36. Bölüm

BÖLÜM 35

Ceren Oktay
yazarcerenoktay
(©Kıdemli Yazar)

16.10.2024, 13:53

Savaşın Gölgesinde'nin otuzbeşinci bölümüne hepiniz hoş geldiniz,
ve keyifli okumalar!

Okumaya başladığınız tarihi ve saati buraya yazın lütfen.

Yorumlarınızı satır aralarına yazmayı ihmal etmeyin.

Not : Bu kitap savaş, askeri birlik, askerler, inanç, vatan ve bayrak sevgisi, aşk ve nefret gibi temaları içermektedir. Eğer ki askeri kurgu arayışındaysanız sizin için uygundur.



Kerem, üssün çardaklarından birinde tek başına oturmuş, elindeki çay bardağını sıkıca tutarak o anki sessizliğin tadını çıkarıyordu. Gözleri ufukta, düşünceleri ise çok daha uzaklardaydı. Görevlerin, sorumlulukların ve içinde bastırmaya çalıştığı duyguların ağırlığı, bu sessiz anlarda daha belirgin hale gelmekteydi. Yalnız kalıp kendisini dinlemek, düşüncelerini toparlamasına yardımcı olduğundan Kerem bu anları sıkça tercih ediyordu.

Elif, Kerem'in yalnız oturmaya devam ettiği saniyelerde üssün içinde dolaşmaya başlamıştı. Hava hafiften kararmaya başlamış, güneş ufuktan kendisini soluk bir ışıkla belli etmekteydi. Elinde tutmaya devam ettiği çayı çardaklardan birinde oturup içmek istediğinde, çardakların bulunduğu alana yönelip yürümeye başladı. O sırada Kerem’in çardaklardan birinde yalnız oturduğunu fark etti. Bir an için duraksadı. Onunla konuşmak için doğru zaman olup olmadığını düşündü. Acaba yanına gitse yanlış anlar mıydı? Elif, Kerem'i daha yakından tanımak istiyordu.

Ani bir kararla kendine çeki düzen verip saçını düzeltti, derin bir nefes aldı ve çardağa doğru yürümeye başladı. Kerem’in dikkatini çekmeden ona yaklaştı, ama o anda hissettiği hafif heyecanı da engelleyemedi.

Kerem'in yanına vardığında nazik bir sesle sordu. "Oturabilir miyim?"

Kerem, Elif’in sesini duyunca bir an şaşırdı ve bakışlarını ondan yana çevirdi. Onu burada görmeyi beklemiyordu. Yüzünde kısa süreli bir şaşkınlık belirdi, ama sonra çabucak toparlandı. Hafifçe başını sallamasından sonra "Oturabilirsin," dedi. Elif’e yanıt verdiğinde bakışlarında genç kızın anlamlandıramadığı bir sıcaklık vardı, ama aynı zamanda bir mesafe de yer alıyordu.

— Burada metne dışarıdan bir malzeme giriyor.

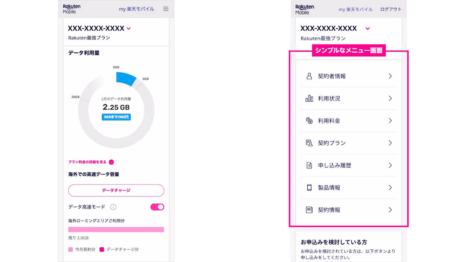Expand phone number dropdown in left screen
This screenshot has width=465, height=262.
(129, 28)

Elif, Kerem’in karşısında yer alan boş banka oturdu. Sessizce Kerem ile birlikte çayını içmeye devam etti. Bir süre konuşmadan oturmayı sürdürdüler. İkisi de bu sessizliğin tadını çıkarıyormuş gibi görünüyordu, ama aynı zamanda ikisinin de içinde bir şeyler söyleme isteği vardı. Sessizlik, çardağın etrafını sarmalarken üsteki diğer insanların sesleri kulaklarına çalınıyordu. Bazılarının ne söylediği net anlaşılmıyordu.

Bir süre sonra, Elif hafifçe gülümseyip konuşmaya başladı. "Komutanım, sanırım siz de benim gibi sessizliği çok seviyorsunuz. Sakinlik, düşünceleri dinlemek açısından çok iyi oluyor."

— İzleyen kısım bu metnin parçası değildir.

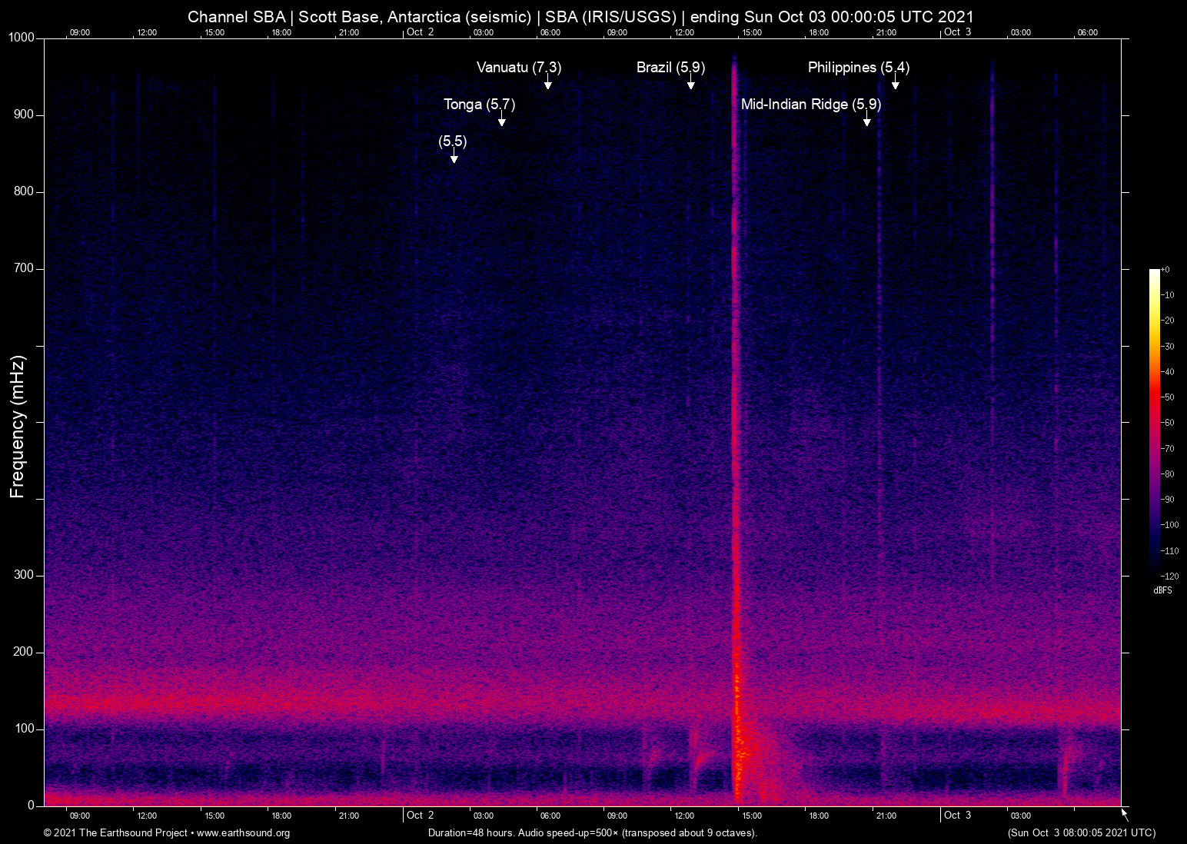Click the Oct 2 date marker on bottom axis
Viewport: 1187px width, 844px height.
(x=420, y=815)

Kerem, Elif'in sözlerini duymasının ardından başını hafifçe salladı. "Evet, burada oturmak, yalnız kaldığım anlarda kendimi dinlemek ve sakinlikte olmak çok iyi hissettiriyor. Genelde ben yalnız kaldığımda bilirler ki, yanımda kimseyi istemem. Ama sen beni tanımıyorsun. Bu yüzden yanıma gelmen çok normal."

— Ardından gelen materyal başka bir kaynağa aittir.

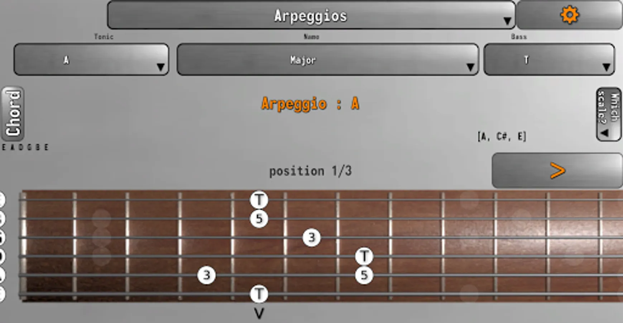Image resolution: width=623 pixels, height=323 pixels.
Task: Expand the Name dropdown showing Major
Action: (328, 60)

Elif, Kerem'in sözleriyle bir an için afalladı. "Kusura bakmayın Komutanım," dedi. "Yalnız kalmak istediğinizi düşünemedim. Ben buraya yabancı olduğum için ve sürekli koğuşumda vakit geçirmek istemediğimden tanıdık bir yüzü görmek ve o yüzle konuşmak iyi olur diye düşünmüştüm."

Boğazında hafif bir düğümün oluştuğunu hissetti sözlerinin ardından. Neden böyle olmuştu anlam veremiyordu. Kerem'in kendisini incitmek istemediğinin farkındaydı. O halde neden kırılmış gibi hissediyordu kendisini?

Bardağı sıkıca tutup ayağa kalkmaya yeltendiğinde Kerem "Nereye gidiyorsun asker?" diye sordu. "Ben sana gidebilirsin dedim mi?"

Elif, Kerem'in sözleri ile daha da afalladı. Kafası karışık bir şekilde "Demediniz komutanım ama sözleriniz de yalnız olmak istediğinizi belli ediyordu," dedi. "Şimdi ben gideyim mi yoksa burada kalayım mı anlamadım."

Kerem, hafifçe gülümsedikten sonra "Otur hadi," dedi. "Hepimizin nasipse birbirimizi tanıyacak daha çok zamanı olacak. Sen beni, ben seni, diğer arkadaşlar ve komutanlarım seni, sen de onları zamanla daha iyi tanıyacaksın. Bu an, burada bulunuyor oluşun seni tanımak için güzel bir fırsat."

Elif, duyduğu sözler ile heyecanlandığını hissetti. Kesinlikle algıda seçicilik yapmıştı. Kerem, onu tanımak mı istiyordu? Kalbi hızla atmaya başlayıp yanaklarını biraz olsun sıcaklık basarken "Emredersiniz komutanım!" dedi ve oturdu.

Bölüm : 27.12.2024 20:00 tarihinde eklendi
Okur Yorumları Yorum Ekle
Hikayeyi Paylaş
Loading...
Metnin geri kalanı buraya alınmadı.